Il est frappant de constater qu’Elia peut déjà recevoir 4 millions maximum pour la finalisation de quatre projets: Stevin (Mer du Nord), Alegro (interconnexion avec l’Allemagne), Brabo et un déphaseur (les deux derniers projets pour l’interconnexion avec les Pays-Bas). Ces quatre projets se trouvent aussi sur la liste des neuf projets pour lesquels il y a 155 millions de disponibles. Mais, selon la CREG: “Il s’agit de deux approches différentes. La première s’articule autour de la qualité de la prestation de service, l’autre autour de la mise en service effective des projets dans le respect des échéances.”

La carotte, mais pas de bâton

Avec ces incitants particuliers pour les projets d’investissement, notre pays est un précurseur au niveau européen. Il n’y a qu’au Royaume-Uni que le régulateur Ofgem a développé un modèle comparable (RIIO), bien que cette possibilité soit également examinée dans d’autres pays. Cela explique aussi pourquoi il y a une carotte, mais aucun bâton: si Elia ne termine tout de même pas les projets dans les délais, elle n’en sera pas pour autant pénalisée. “C’est aussi une question de sentir ce qui est possible et ce qui ne l’est pas. En ce qui concerne les incitants à la maîtrise des coûts et à la qualité de service, des pénalités existent. Mais nous ne sommes pas encore suffisamment avancés pour qu’il soit déjà question de symétrie.”

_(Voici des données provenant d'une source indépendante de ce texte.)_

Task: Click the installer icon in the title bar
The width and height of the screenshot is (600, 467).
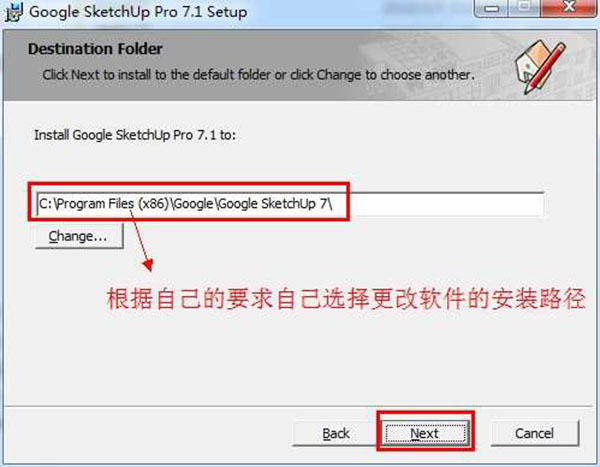Action: click(13, 11)
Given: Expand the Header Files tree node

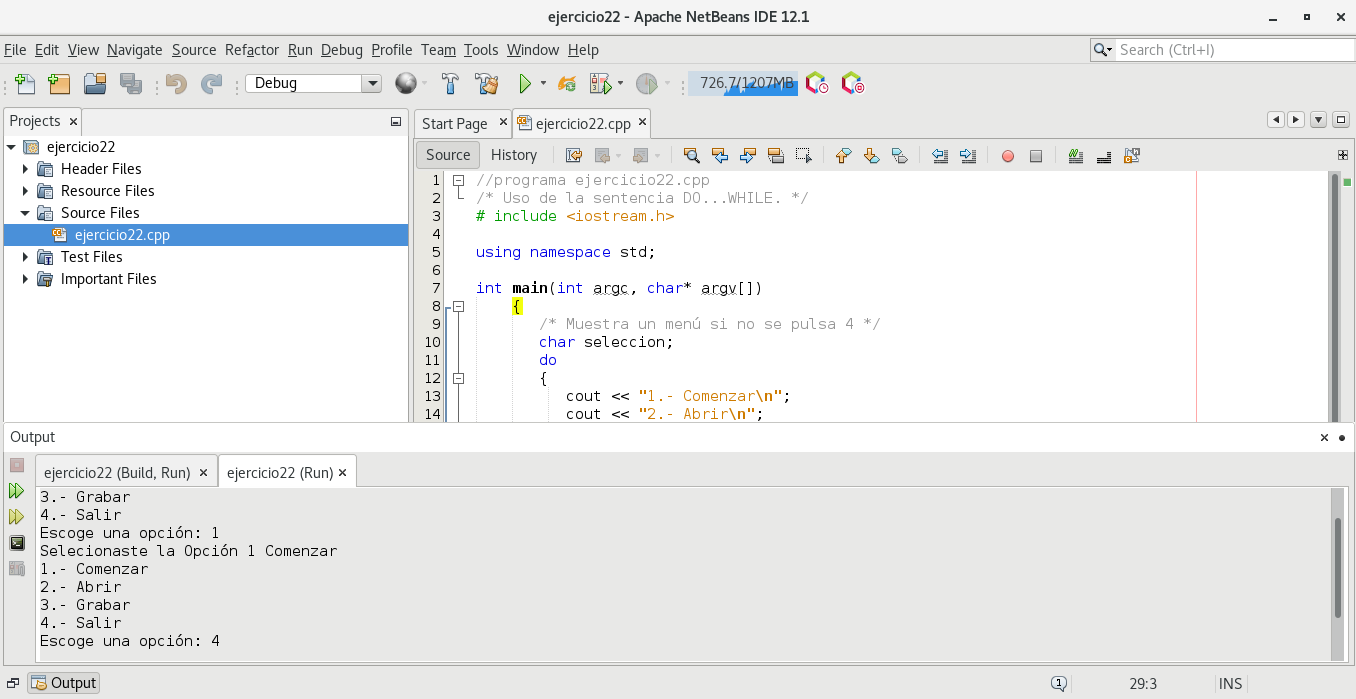Looking at the screenshot, I should pos(26,169).
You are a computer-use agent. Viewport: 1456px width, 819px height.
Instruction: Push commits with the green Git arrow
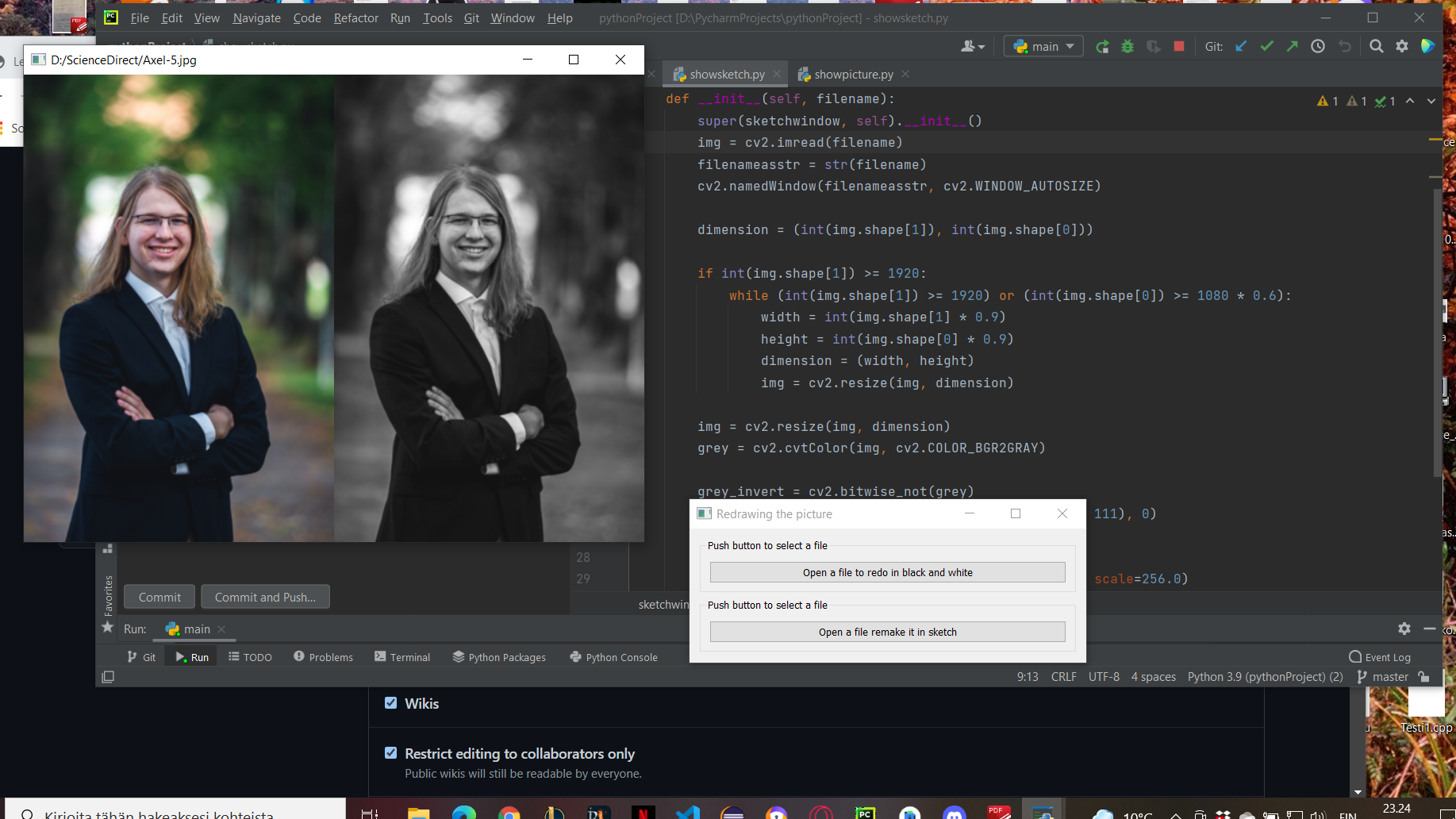pos(1292,46)
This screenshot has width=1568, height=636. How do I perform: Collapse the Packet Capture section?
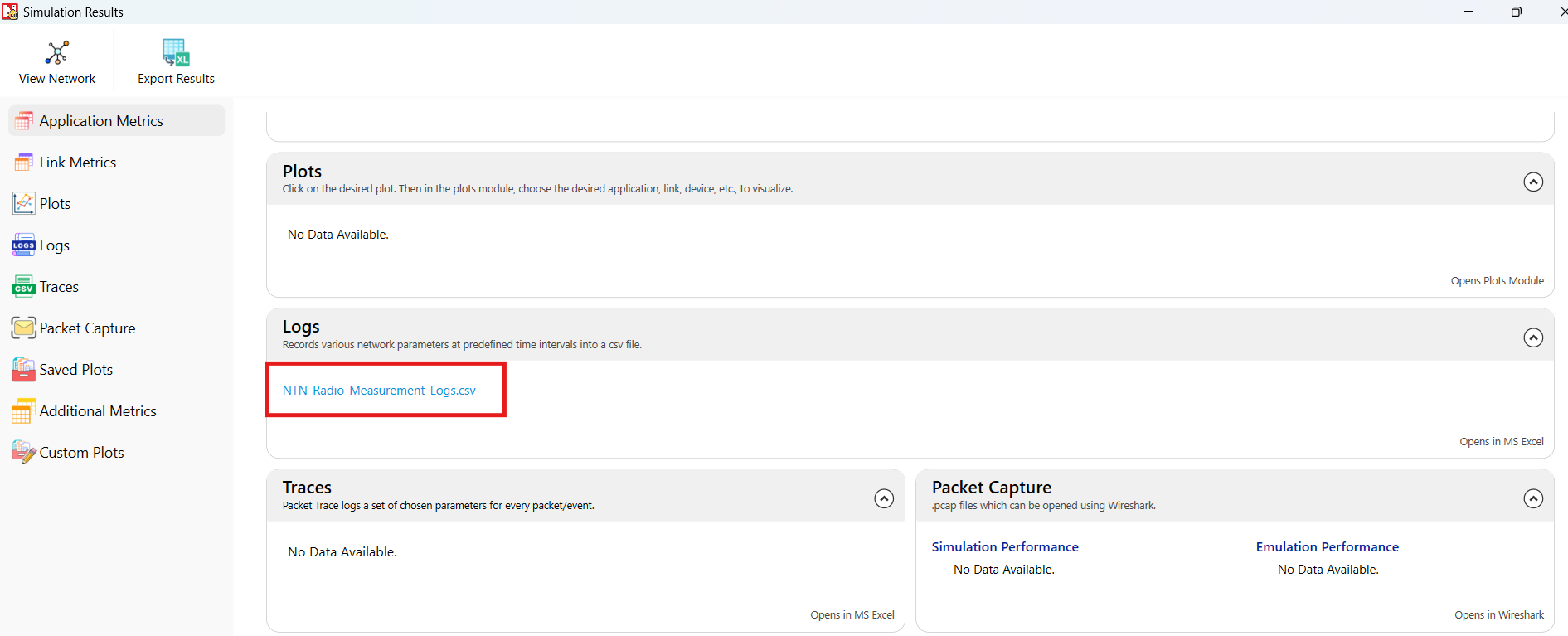[x=1533, y=498]
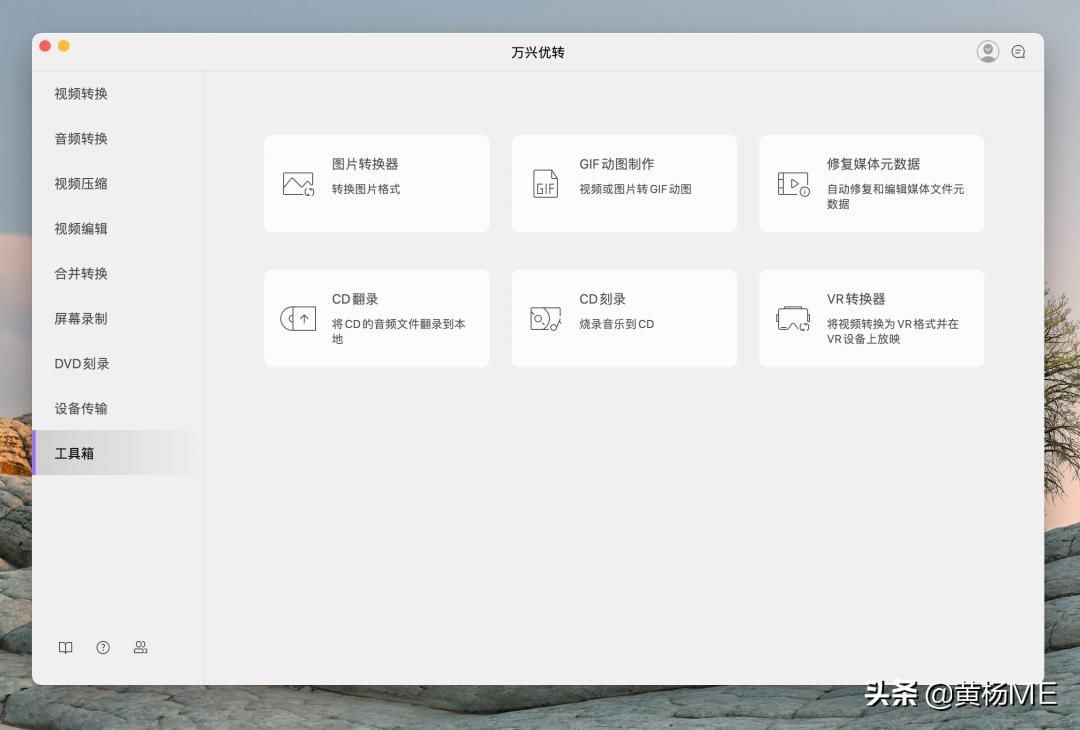Open the feedback chat bubble icon
Image resolution: width=1080 pixels, height=730 pixels.
[x=1018, y=51]
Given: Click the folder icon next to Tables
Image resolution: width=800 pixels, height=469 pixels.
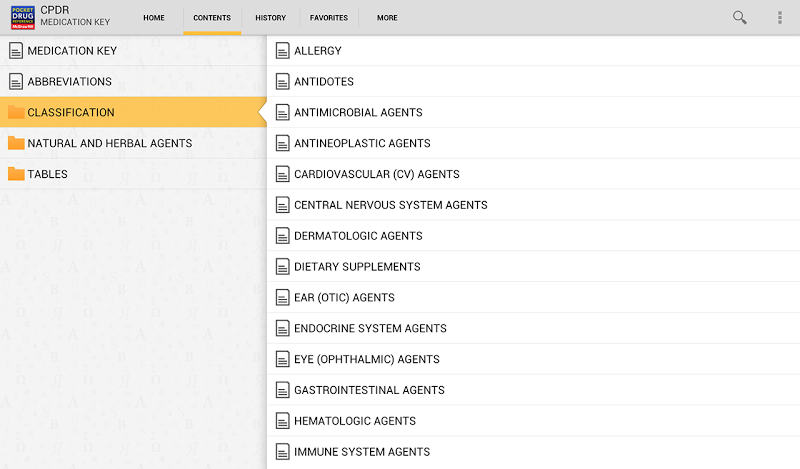Looking at the screenshot, I should click(15, 174).
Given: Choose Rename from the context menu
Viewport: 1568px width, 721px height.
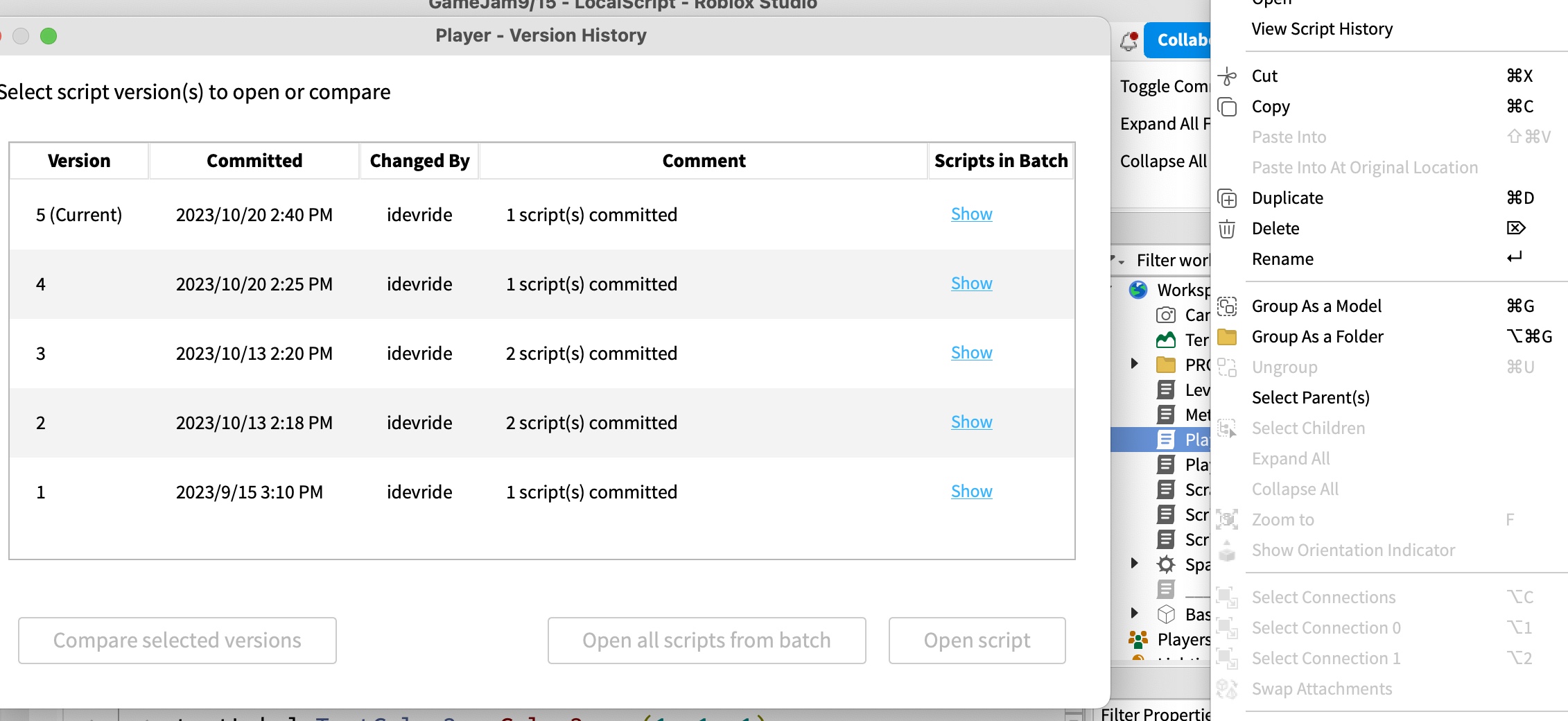Looking at the screenshot, I should tap(1282, 259).
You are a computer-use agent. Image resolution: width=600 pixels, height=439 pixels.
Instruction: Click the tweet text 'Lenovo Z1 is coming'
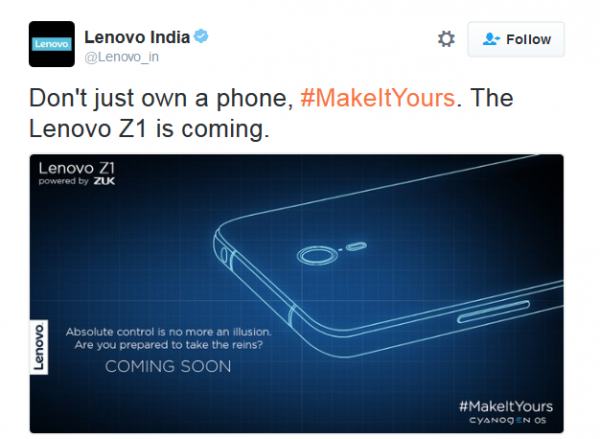149,129

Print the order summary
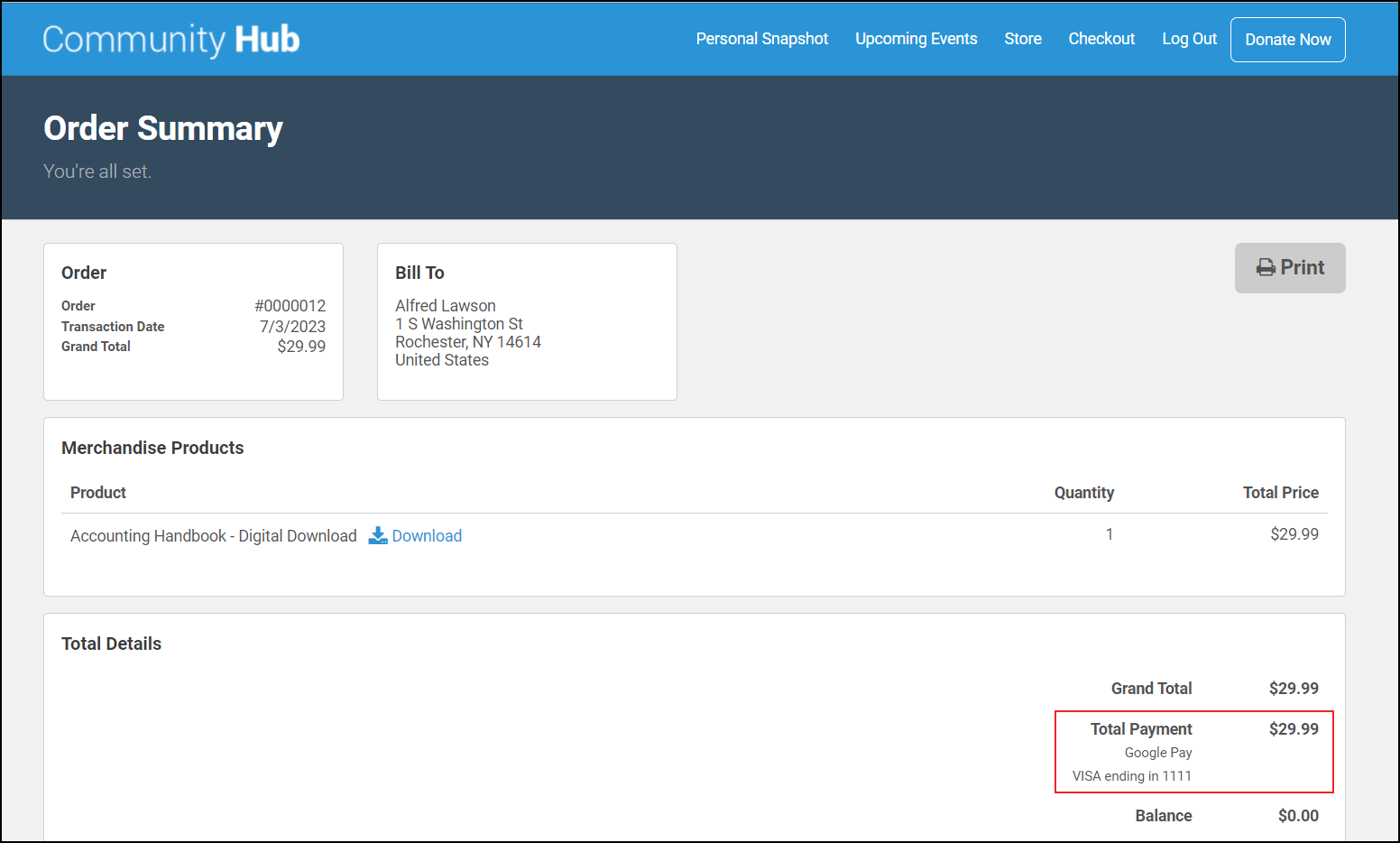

De plus, Elia n’a pas tous les éléments du projet d’investissement sous contrôle. Stevin, par exemple, a subi plusieurs années de retard à cause de procédures judiciaires. En dehors d’une attention accrue aux parties prenantes et une meilleure communication, Elia n’a pas la possibilité d’y changer grand-chose.

Maximums hypothétiques

En outre, précise la porte-parole Kathleen Iwens d’Elia, les bonus ne sont absolument pas des acquis. “Ces montants sont des maxima hypothétiques, qui sont de plus calculés sur base d’un taux d’intérêt à long terme très bas (0,5% OLO 10 ans, NDLR). Si celui-ci atteint une valeur plus élevée – et pour l’instant, elle est plus élevée (à 1,12%, NDLR) -, l’incitant s’en voit d’autant diminué.”

Selon les critiques, ce serait finalement surtout les communes (intercommunales), les actionnaires de référence d’Elia, qui profiteraient du bonus de l'”annexe 4″. Iwens réfute: “Si les incitants sont payés, ils se retrouveront dans le résultat de l’entreprise. Cela signifie qu’ils ont deux destinations: des investissements dans le réseau et un dividende pour les actionnaires. Au cours des dernières années, cela représentait en moyenne 55% des bénéfices, ce qui rend l’entreprise, en tant que société cotée en bourse, également plus attractive pour trouver des moyens financiers.”

Bien sûr, les incitants ont un prix, qui se traduit dans les tarifs finaux d’Elia, poursuit Iwens. “Mais le réseau à haute tension représente 4% de l’infrastructure électrique totale, et les bonus ne sont qu’une petite partie de l’ensemble des coûts à partir desquels nos tarifs sont calculés. L’intention de ces incitants est aussi d’accélérer l’intégration du marché européen, ce qui doit en fin de compte mener à des tarifs plus bas.”